BookStack vs Outline
BookStack and Outline are both self-hostable team wikis with MCP servers, which makes them genuine substitutes for an agent that needs to read and maintain shared documentation. The BookStack server exposes the full BookStack REST API, mapping its shelves-books-chapters-pages hierarchy to MCP tools: an agent can search across the wiki, list and read any book, chapter, page, or shelf, and create, update, delete, or export them, plus handle attachments and images, user and role administration, content-level permissions, the recycle bin, and an audit log. The Outline server connects an agent to an Outline knowledge base through its API: search documents, walk collection structure, resolve a document by title, read and export content, follow backlinks, and create, update, move, archive, restore, and delete documents, with batch tools and an ask-AI tool over your docs. Both let an agent do real knowledge-base maintenance, so the decision turns on the document model, the breadth of admin tooling, and how each runs. Here is how they compare.
How they compare
| Dimension | BookStack | Outline |
|---|---|---|
| Document model | A structured hierarchy: shelves contain books, books contain chapters, chapters contain pages — the agent navigates and edits each level explicitly. | Flatter collections of documents with nesting, backlinks, and title resolution — the agent walks collection structure and follows links between docs. |
| Admin and lifecycle tooling | Broad: attachments and images, user and role administration, content-level permissions, a recycle bin for restoring deleted items, and an audit log — full KB maintenance, not just lookups. | Document lifecycle plus collaboration: create/update/move/archive/restore/delete, threaded comments, collection management, batch operations, and an ask-AI tool over the docs. |
| AI-native features | Focused on CRUD and administration of the wiki; no built-in ask-AI tool — the agent reads and writes content directly. | Includes an ask-AI tool that answers questions over your documents, plus backlink following to ground answers in related material. |
| Deployment and auth | TypeScript server run with npx; authenticates with BOOKSTACK_BASE_URL (pointing at /api) and a BOOKSTACK_API_TOKEN in token_id:token_secret form. Stateless Streamable HTTP by default; set MCP_TRANSPORT=stdio for local clients. | Local stdio via uvx with an Outline API key and OUTLINE_API_URL (cloud or self-hosted); also an official remote MCP server over Streamable HTTP with OAuth for per-user browser auth. |
| Best-fit task | Maintaining a self-hosted BookStack wiki with deep admin needs — permissions, attachments, recycle-bin restores, and audit history. | Grounding an agent in a team wiki and keeping it current, with batch edits, backlinks, and an ask-AI layer for retrieval. |
Verdict
Both are self-hostable team wikis an agent can fully read and write, so choose by document model and tooling depth. Pick BookStack when you want its explicit shelves-books-chapters-pages hierarchy and deep administrative reach — content-level permissions, attachments, user and role management, a recycle bin, and an audit log — for serious wiki maintenance. Pick Outline when you want flatter, link-rich documents with collaboration and retrieval baked in: backlinks, batch operations, threaded comments, an ask-AI tool, and an official OAuth remote endpoint for per-user access. BookStack is the structured, admin-heavy wiki; Outline is the link-and-retrieval-oriented one. Scope the API token tightly in either case, since both expose real write and delete tools.
FAQ
- Which has a built-in AI question-answering tool?

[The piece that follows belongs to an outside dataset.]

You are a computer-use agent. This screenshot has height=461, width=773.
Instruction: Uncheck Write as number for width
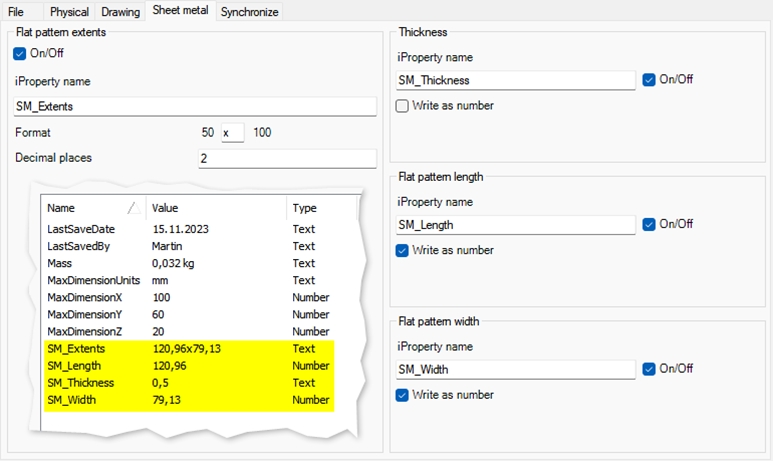point(402,395)
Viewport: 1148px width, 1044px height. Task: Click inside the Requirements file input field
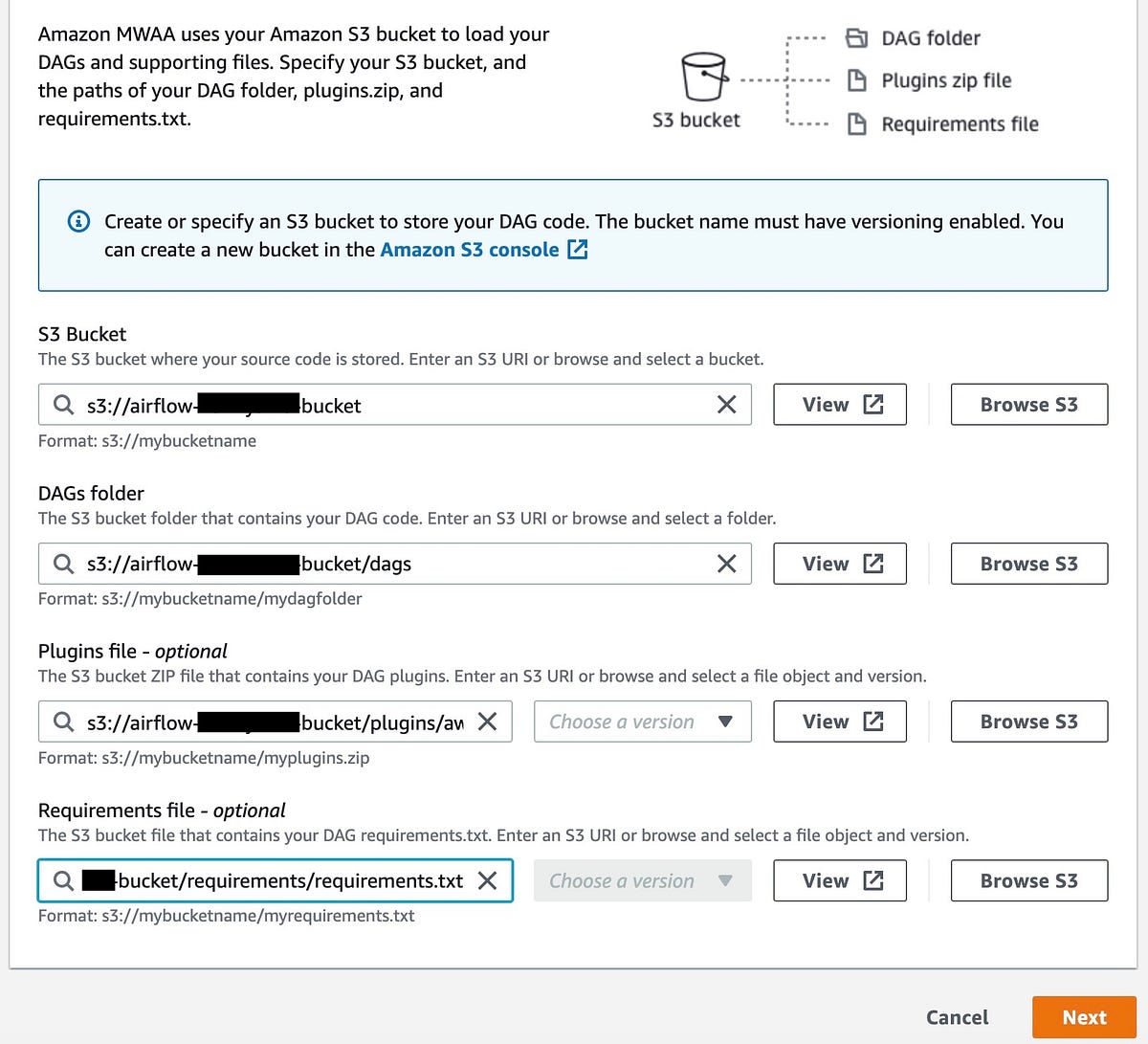tap(268, 880)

- Outline. Its server includes an ask-AI tool that answers questions over your documents, and it can follow backlinks to ground responses. BookStack's server focuses on CRUD and administration; an agent reads and writes its content directly rather than calling a built-in AI tool.
- Are both self-hostable?
- Yes. BookStack is self-hosted and its server points at your instance via BOOKSTACK_BASE_URL. Outline can be self-hosted or used as Outline Cloud, set with OUTLINE_API_URL, and offers an OAuth remote endpoint for per-user authorization.